Dario Jazbec Hrvatin

Stop Pasting Translations from ChatGPT

Dario Jazbec Hrvatin

This talk addresses a growing problem I see regularly: site owners using ChatGPT or Google Translate to translate content, then manually copy-pasting it into their WordPress sites. While this feels free or cheap, it’s actually expensive, error-prone, and produces inconsistent results.
I’ll cover five key problems with this approach:

  • Time cost: Manual copy-paste workflows take hours; the „free“ translation is actually expensive when you factor in the time spent
  • Broken content: LLMs can translate CSS classes, shortcode attributes, or HTML elements, breaking the front-end.
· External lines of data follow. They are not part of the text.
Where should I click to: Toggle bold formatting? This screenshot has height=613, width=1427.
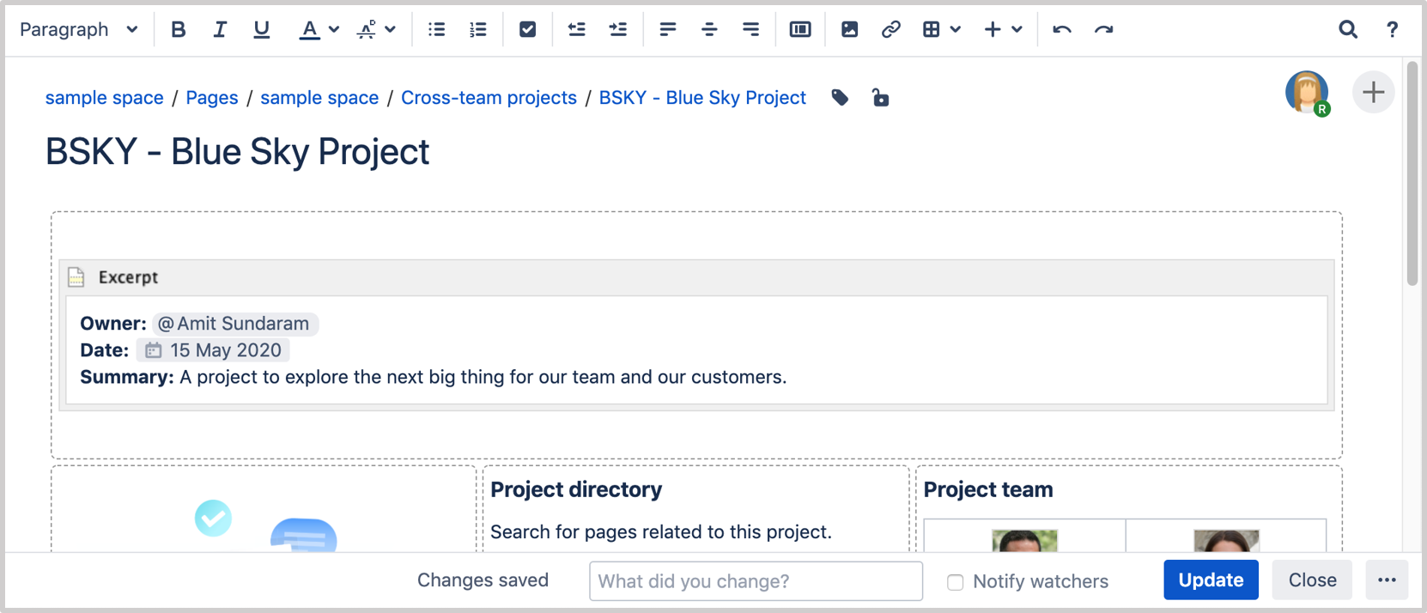(178, 29)
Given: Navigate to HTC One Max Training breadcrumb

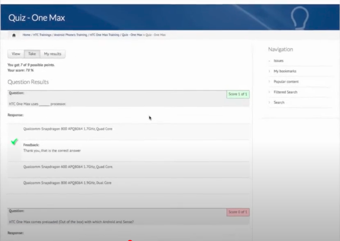Looking at the screenshot, I should pos(104,35).
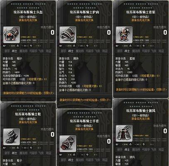
Task: Click the 战士 job tab on shoulder card
Action: (x=71, y=51)
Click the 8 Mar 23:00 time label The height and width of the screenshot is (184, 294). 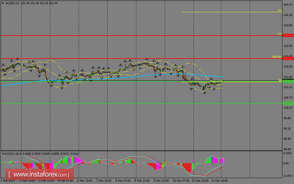coord(142,181)
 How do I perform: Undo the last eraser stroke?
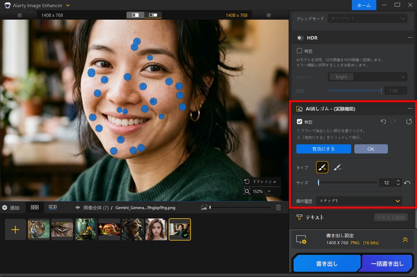coord(383,122)
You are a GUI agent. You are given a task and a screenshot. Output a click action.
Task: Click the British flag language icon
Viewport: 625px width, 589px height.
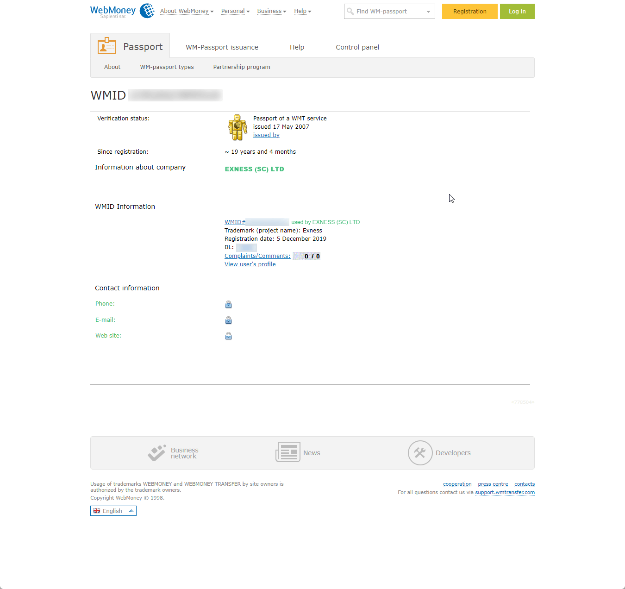[96, 510]
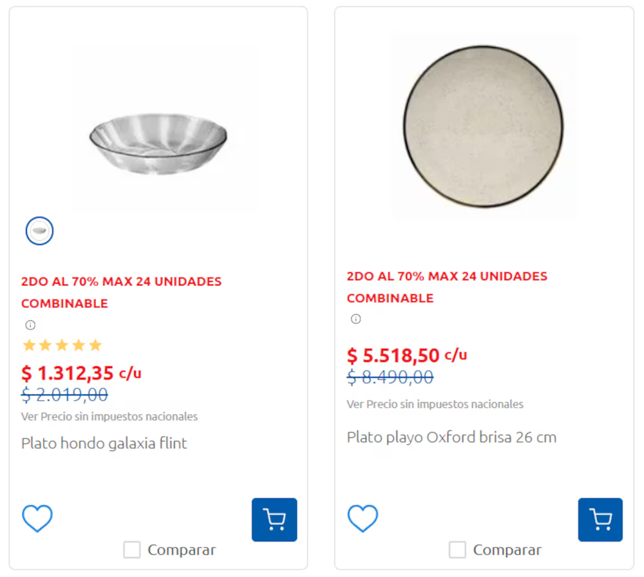The image size is (644, 577).
Task: Open the Plato hondo galaxia flint product name
Action: click(104, 443)

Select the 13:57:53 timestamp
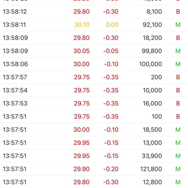tap(15, 104)
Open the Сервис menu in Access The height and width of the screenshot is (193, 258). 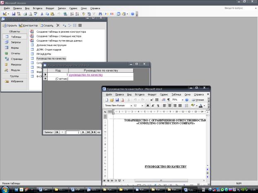coord(73,8)
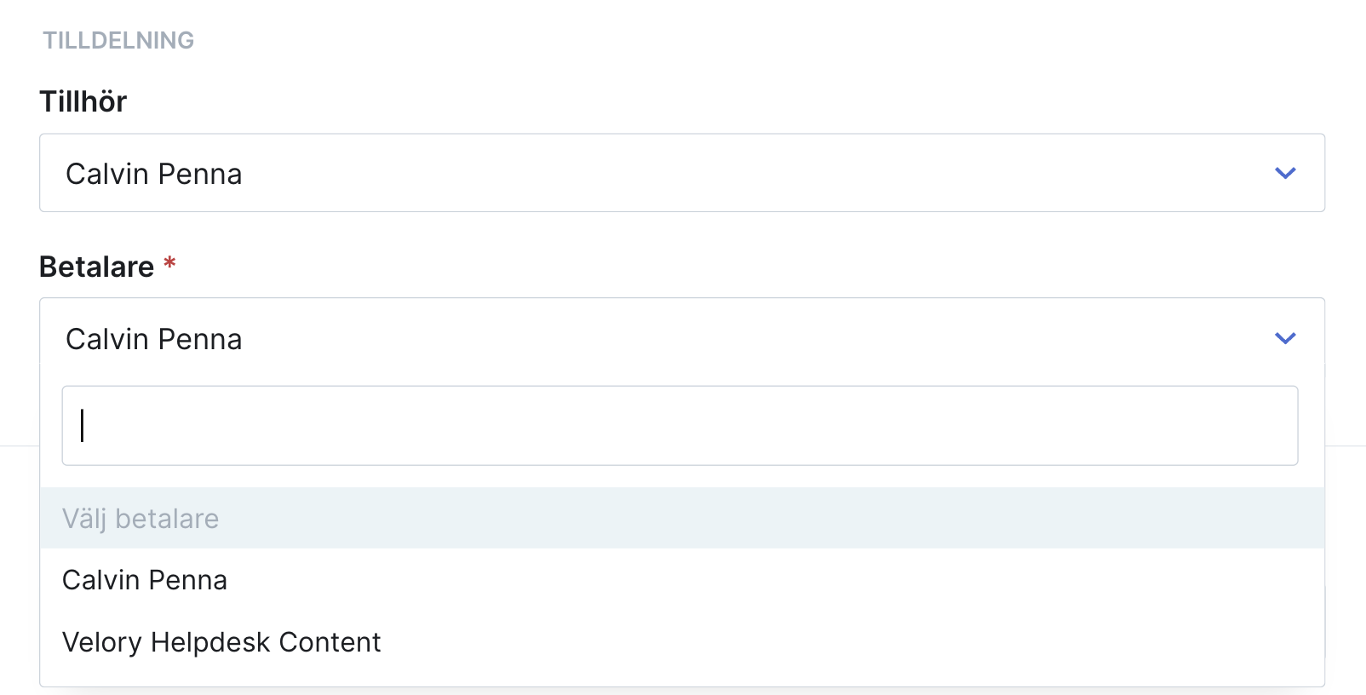Screen dimensions: 1366x695
Task: Select the Välj betalare placeholder option
Action: pyautogui.click(x=682, y=518)
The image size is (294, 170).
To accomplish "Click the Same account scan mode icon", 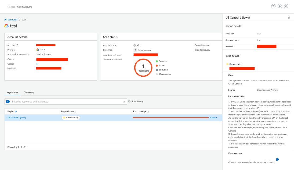I will pyautogui.click(x=135, y=50).
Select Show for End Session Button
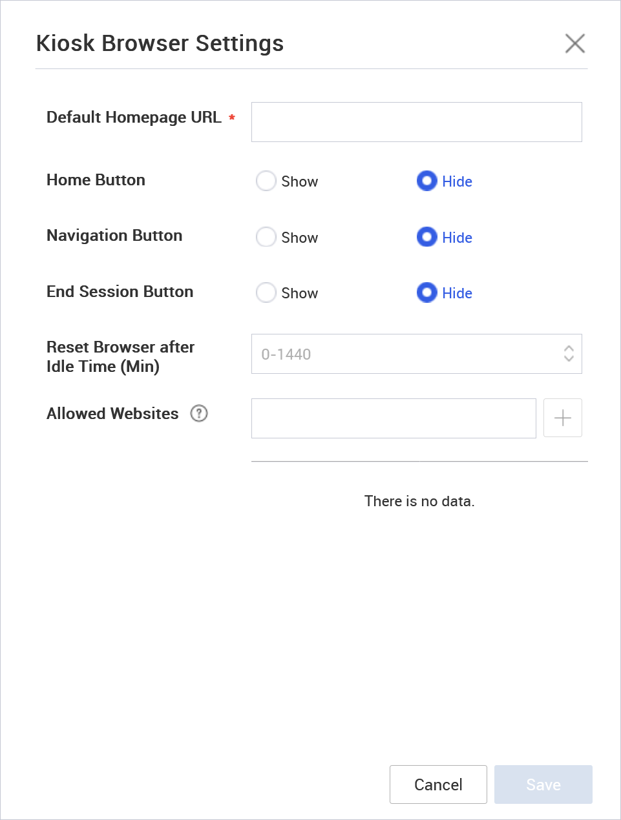Screen dimensions: 621x820 [x=266, y=292]
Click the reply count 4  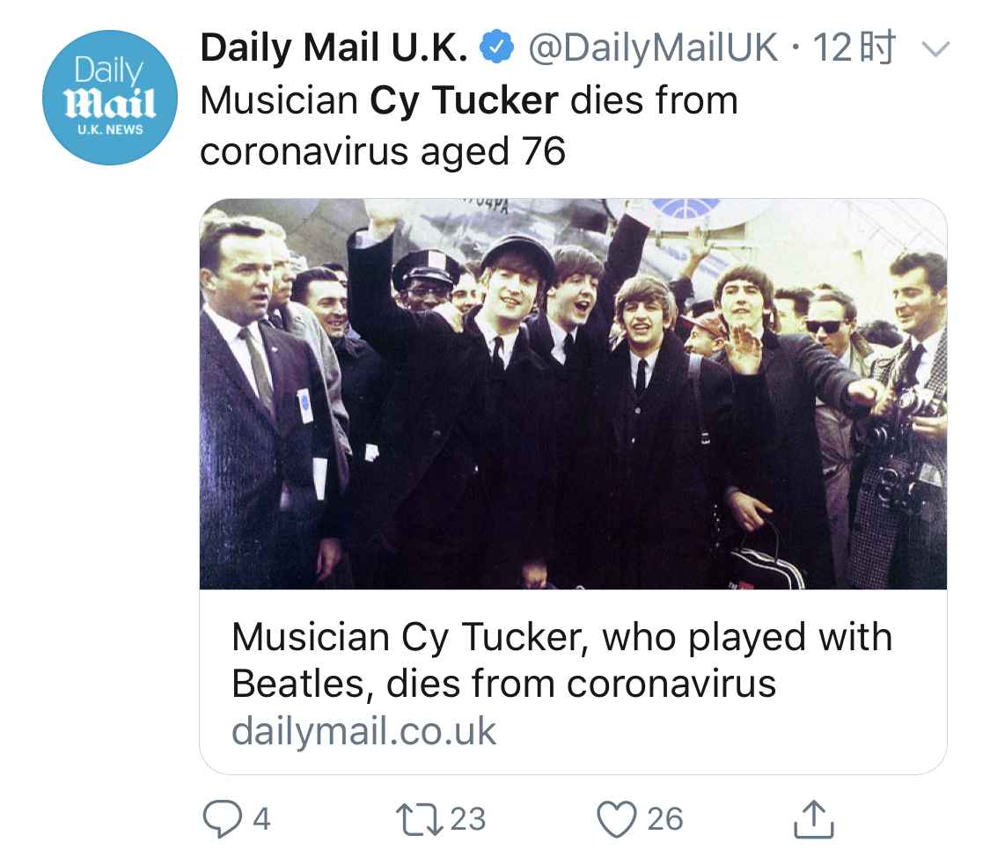tap(261, 819)
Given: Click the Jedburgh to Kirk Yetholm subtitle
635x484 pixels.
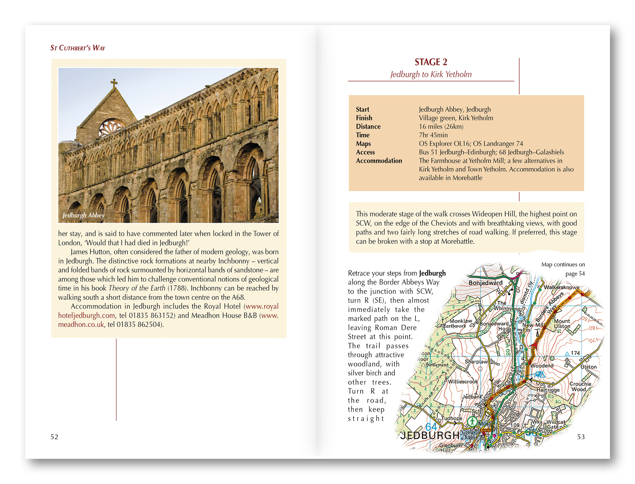Looking at the screenshot, I should [x=431, y=74].
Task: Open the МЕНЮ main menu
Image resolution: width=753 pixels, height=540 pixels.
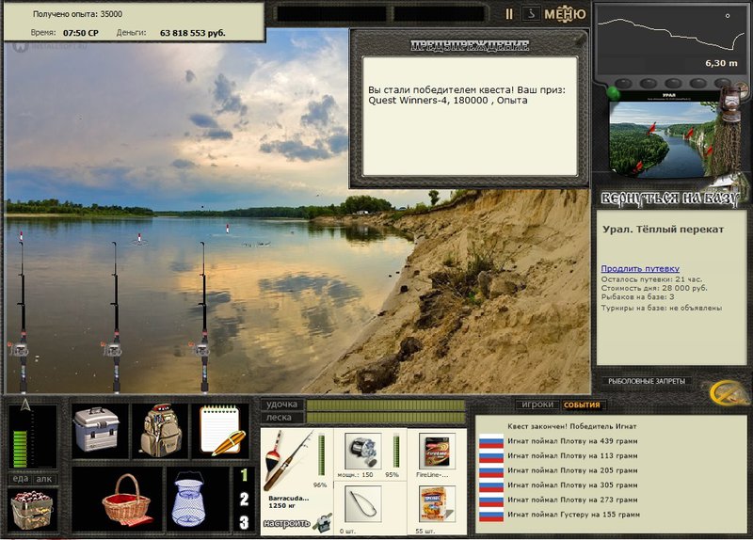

I’ll show real examples of how this happens.
  • Inconsistency: Different sessions, prompts, and tools create mixed styles and formality levels across the same site
  • Lack of context: Generic AI doesn’t know your audience, brand voice, or terminology, resulting in translations that feel off
  • Update nightmare: Finding where to paste updated translations, especially in languages you don’t speak, is nearly impossible to maintain

I’ll then demonstrate the right approach: using multilingual plugins that integrate AI translation properly – handling content parsing, preserving code elements, maintaining glossaries, and enabling easy updates. I’ll reference WPML (my company’s product) alongside TranslatePress and Weglot as established solutions.
This is educational content about workflow efficiency, not a product pitch. The core message applies regardless of which solution attendees choose.